The Salahis seemed to have fooled lots of people because they simply looked the part. They played their desired roles to perfection. I think Robin Givhan, of the Washington Post nailed it here – as it relates to the gate-crashing episode – in her column “Why they got in”:
“Few of the stories that have been written and produced about Michaele and Tareq Salahi have failed to mention Michaele's platinum blond locks and her reed-thin figure. She is, indeed, a striking woman who maintains a shade of blond that typically isn't seen on anyone over the age of 2. She also has the kind of lean body that, while not voluptuous or curvy in a va-va-voom way, is reminiscent of a model's. She has chiseled cheekbones and an enormous smile. And while one could debate whether she is attractive -- to each their own, after all -- she conforms to the cultural standards of what a wealthy, privileged, important person is assumed to look like…” (Italics added.)

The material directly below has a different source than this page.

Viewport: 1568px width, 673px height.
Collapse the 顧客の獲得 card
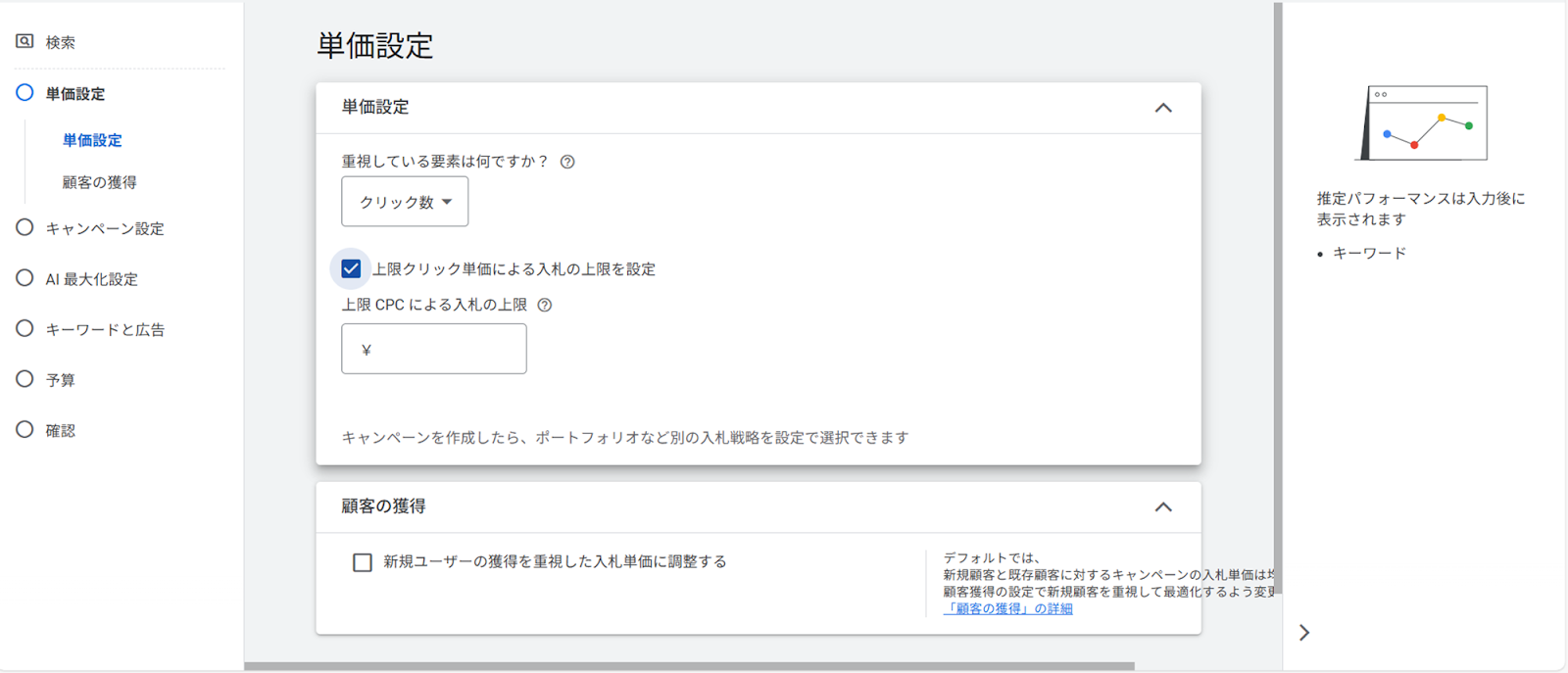pos(1163,506)
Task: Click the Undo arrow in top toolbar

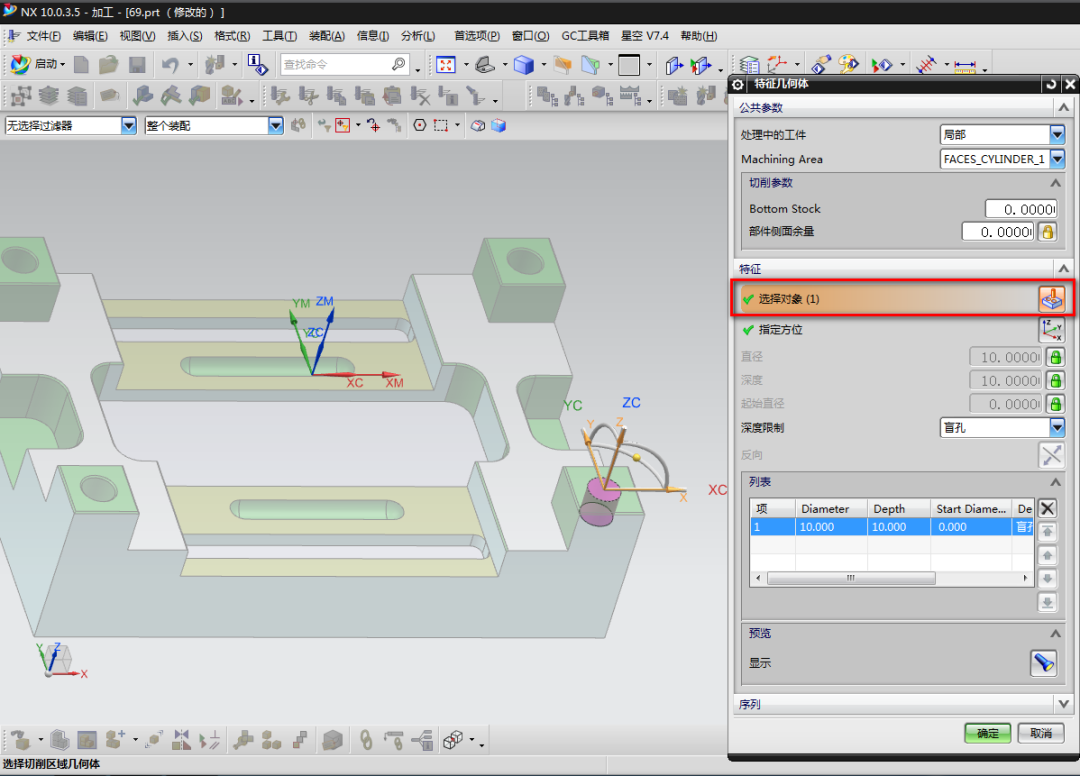Action: point(169,65)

The Salahis follow a long line of such role players. Michaele is like another Frank Abagnale, whose life inspired the 2002 movie Catch Me If You Can. Abagnale conned lots of people into believing he was, at different times, an airline pilot, a doctor, attorney and parish prosecutor.
The truth is, though, we’re all playing roles.… We (Rick and Inigo) often joke about how we are going to play the role of “devoted employee” or “concerned parent.” If self is an illusion, then we really are whatever role we can pull off, like actors trying out and living different characters.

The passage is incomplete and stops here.